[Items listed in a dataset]
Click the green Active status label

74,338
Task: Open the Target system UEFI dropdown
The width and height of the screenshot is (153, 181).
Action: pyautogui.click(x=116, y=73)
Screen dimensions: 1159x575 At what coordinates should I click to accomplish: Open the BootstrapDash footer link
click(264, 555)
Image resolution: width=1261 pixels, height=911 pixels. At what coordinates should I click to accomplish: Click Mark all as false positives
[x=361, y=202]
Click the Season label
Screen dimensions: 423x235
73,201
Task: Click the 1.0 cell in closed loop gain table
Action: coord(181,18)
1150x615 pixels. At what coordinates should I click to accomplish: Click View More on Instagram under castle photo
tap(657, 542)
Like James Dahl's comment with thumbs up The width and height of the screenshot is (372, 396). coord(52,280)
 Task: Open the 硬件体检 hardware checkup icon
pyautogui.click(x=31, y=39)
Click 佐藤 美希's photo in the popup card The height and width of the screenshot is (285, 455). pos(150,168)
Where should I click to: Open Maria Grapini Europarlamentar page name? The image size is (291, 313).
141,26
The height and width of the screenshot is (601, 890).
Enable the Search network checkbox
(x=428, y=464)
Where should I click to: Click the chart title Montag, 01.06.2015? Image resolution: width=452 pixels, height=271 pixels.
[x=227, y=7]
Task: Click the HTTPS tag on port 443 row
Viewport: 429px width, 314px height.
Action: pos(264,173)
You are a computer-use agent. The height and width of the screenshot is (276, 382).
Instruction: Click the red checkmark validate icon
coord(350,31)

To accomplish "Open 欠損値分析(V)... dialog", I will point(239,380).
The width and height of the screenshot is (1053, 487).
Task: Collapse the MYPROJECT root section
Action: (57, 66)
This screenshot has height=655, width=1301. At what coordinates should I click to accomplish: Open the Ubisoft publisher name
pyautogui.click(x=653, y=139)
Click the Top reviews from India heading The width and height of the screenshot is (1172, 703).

_Problem to solve_
Using the records above, output exactly the lines from the first through the line that contains "Like James Dahl's", with both of those included.

_Task response_
Click the green Active status label

74,338
Task: Open the Target system UEFI dropdown
The width and height of the screenshot is (153, 181).
Action: pyautogui.click(x=116, y=73)
Screen dimensions: 1159x575 At what coordinates should I click to accomplish: Open the BootstrapDash footer link
click(264, 555)
Image resolution: width=1261 pixels, height=911 pixels. At what coordinates should I click to accomplish: Click Mark all as false positives
[x=361, y=202]
Click the Season label
Screen dimensions: 423x235
73,201
Task: Click the 1.0 cell in closed loop gain table
Action: coord(181,18)
1150x615 pixels. At what coordinates should I click to accomplish: Click View More on Instagram under castle photo
tap(657, 542)
Like James Dahl's comment with thumbs up The width and height of the screenshot is (372, 396). coord(52,280)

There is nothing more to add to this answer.